Jugar al colegio
Actualizado:Dicen que los niños de hoy ya solo se divierten con la Wii. O con juegos en red interminables que los mantienen callados y pegados a la pantalla durante horas. Seguros y controlados en la burbuja de sus cuartos con ordenador y TFT.
Dicen que cada vez se entretienen menos en la calle, que se olvidaron los tradicionales corros, las cantinelas para dar las suertes, las combas, los diábolos, los juegos de pilla pilla y los ‘pollito inglés’, ‘palomita blanca’ o ‘hilacha de qué color’, las adivinanzas y las retahílas. Debe de ser cierto. Las pantallas les fascinan, los tienen atrapados. Toda la imaginación se les va en encontrar objetos virtuales y superar fases. Cuando no en pegar tiros y reventar enemigos.

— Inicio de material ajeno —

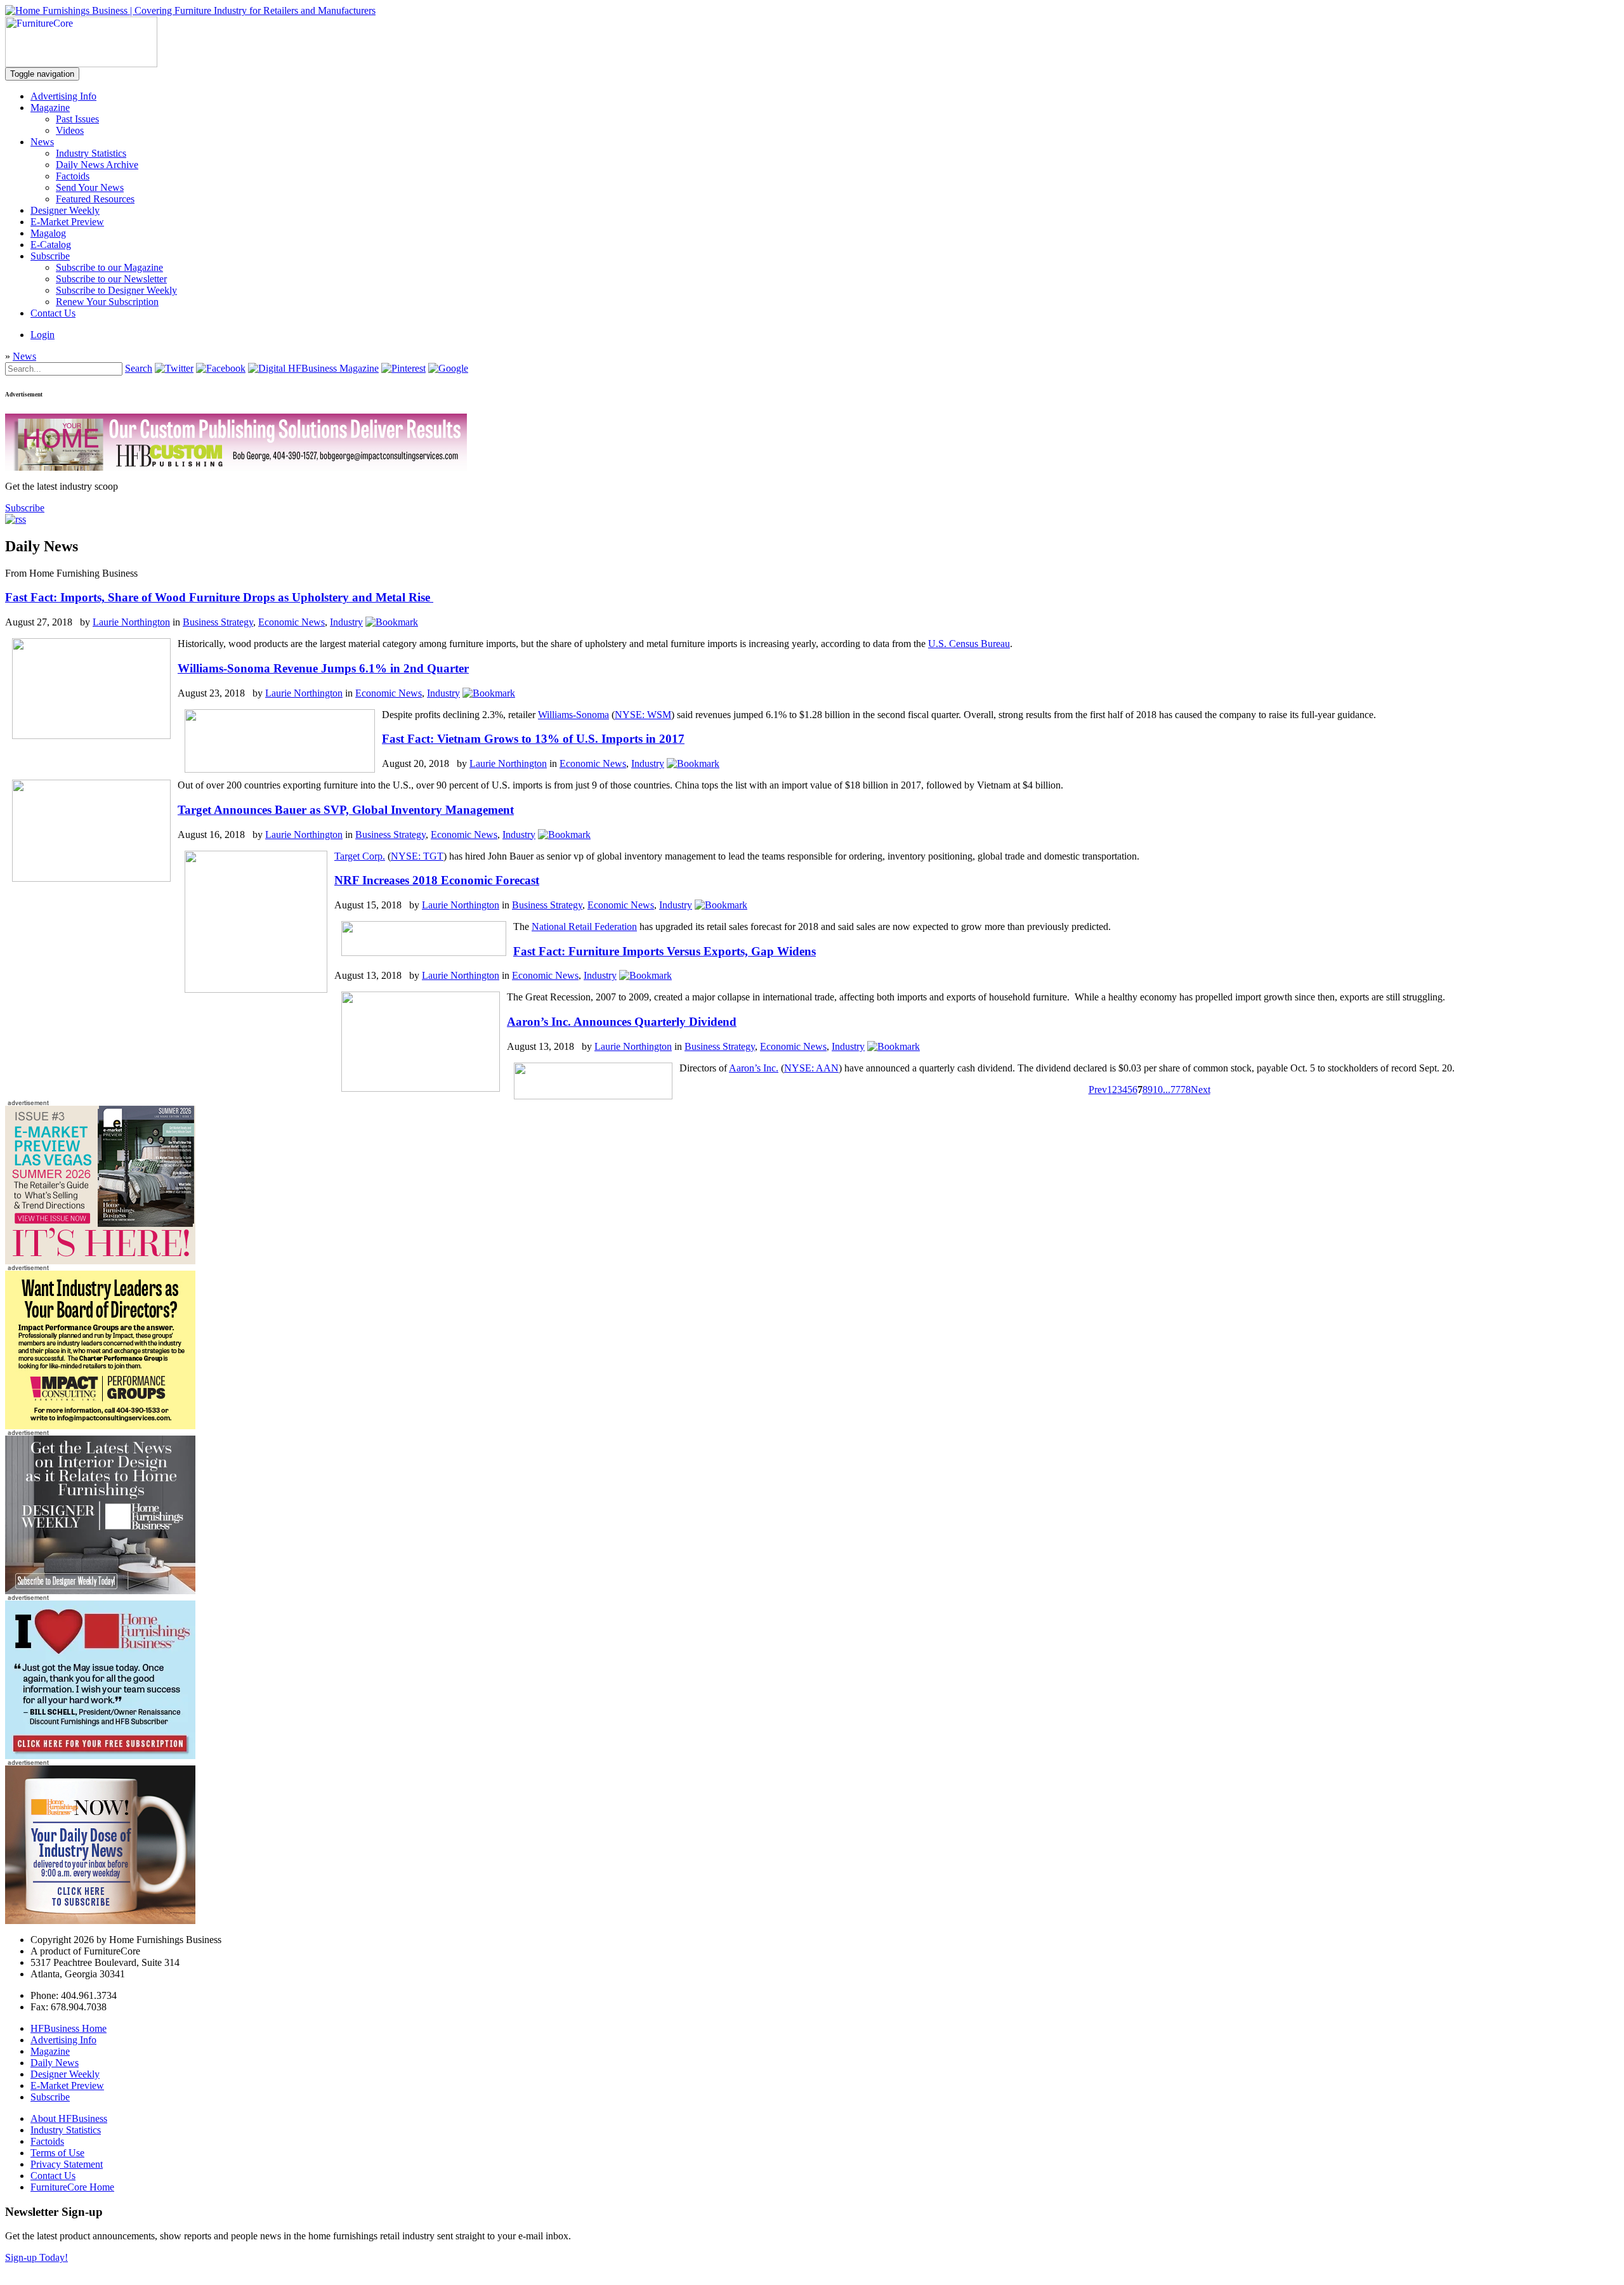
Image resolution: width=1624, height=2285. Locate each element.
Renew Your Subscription (107, 301)
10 (1158, 1089)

Pero hace unos días escuché los gritos de un vecinito que invitaba a sus hermanos a ‘jugar al colegio’. No tuve otro remedio que quedarme mirándolos con cara de pasmo y de complacencia. Jugar al colegio era uno de los entretenimientos favoritos en mi infancia, y era muy normal ver a los chiquillos con un pizarrín ‘dando clases’ mientras otros hacían las veces de los díscolos alumnos. Era uno de esos juegos de antes del ordenador, incluso de antes del televisor a jornada completa. De cuando la carta de ajuste ocupaba las horas de la siesta. Los vecinitos que juegan al colegio, y a los que también he visto correteando por las calles con perrillos y gatos callejeros, despeinados y churretosos subiéndose a los contenedores de escombros, burlando el tráfico con bicicletas recicladas, pertenecen a una familia de las que hoy llamamos desestructuradas. Son niños al límite de la marginalidad, según las clasificaciones modernas. Seguramente no tienen una Wii. Y sin embargo, juegan al colegio. ¿Qué es lo que no nos cuadra?